そこで、これまで投資家向けに作成してきた財務中心のアニュアルレポートに、非財務情報をどう統合するかが新しい視点になる。アニュアルレポートの戦略や事業概況のところで、環境・社会要因が組み込まれている企業も多いが、あまりそれを意識していないIR担当者が多かった。そこに目を向けてもらうことだ。CSRの立場でいえば戦略的CSRの部分で、ESG要因が経営にどう入っているかで、これで企業価値につなげて説明できる。

またアニュアルレポートのなかで財務報告を切り分け、新たに統合報告スタイルの冊子をつくるという発想もある。これから米国企業の間でユニークな独立型の報告書が出てきそうだ。

これができれば、基本的CSR(=ステークホルダー対象)とコンプライアンスの部分はCSR報告で、と切り分けてわかりやすくなる。詳細情報はウェブで、というスタイルはCSR開示で定着しており、冊子を発行しなくても報告は十分されている。

●6つの資本の解釈

統合報告の内容がわかりにくいのは、IIRCのガイダンスが実務ガイドというよりコンセプトの段階だからだろう。???のひとつは、6つの資本によるインプット-アウトプットのモデル。

何やら新しい概念と思ってしまうが、6つ資本をもっとわかりやすいものに考え直すことをお勧めしたい。まず、日本でも昔から言われてきた「ヒト、モノ、カネ」の3つの経営資源をベースにする。資本を資源と置きかえてください。これに知財を加えた社内の経営4資源。これに環境、社会という外部要因を加えて6資源。

社内のリソースだけではなく、外部(不)経済をどう内部化するかがこれからの経営課題であり、そこで最後の2資源の説明が重要になる。このような資源を使って、どんな事業活動をしているのかを報告することが統合報告になる。

●マテリアリティの判定

次のキーワードはマテリアリティ。GRI G4では、レポート内容の決定つまりマテリアリティ特定のプロセスを示している。
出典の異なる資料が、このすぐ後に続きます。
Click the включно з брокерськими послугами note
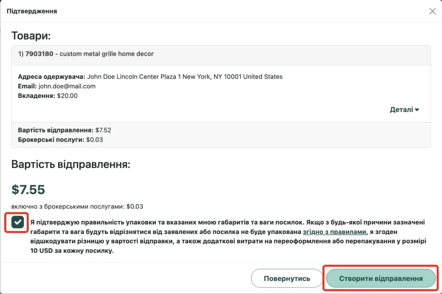Screen dimensions: 442x294 pos(77,207)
マテリアリティはG3ですでに取り入れられていたが、G3では絞り込みを推奨する一方でこれまで通りの長い指標のリストも受け入れざるを得なかったので、ここに矛盾があった。G4ではその矛盾がある程度解消し、すっきりした感がある。ただし、SRI調査機関のように、依然として各分野の情報を網羅的に開示する要請がなくなるわけではなく、CSR担当者としてはG4 に沿ってマテリアリティ判定をしても、どこかで幅広く開示しなければならないというジレンマは解決しないだろう。

統合報告との関係では、「誰の何にとってのマテリアリティなのか」によって重要課題の項目が変わってくることを素直に受け入れた方がいい。報告対象が異なればその訴求するポイントも変わるので、統合報告とCSR報告を別々に出した方がいい理由もそこにある。

●ガバナンス状況の国際間の違い

さて、最後に欧州委員会の非財務情報の開示規制について。このガバナンスパートのうち、注意をひくのが取締役会の構成の多様性に関する開示だ。ガバナンスに関する各種の指標(取締役の独立性、役員報酬の開示など)ではなく、多様性を重視するのはなぜか?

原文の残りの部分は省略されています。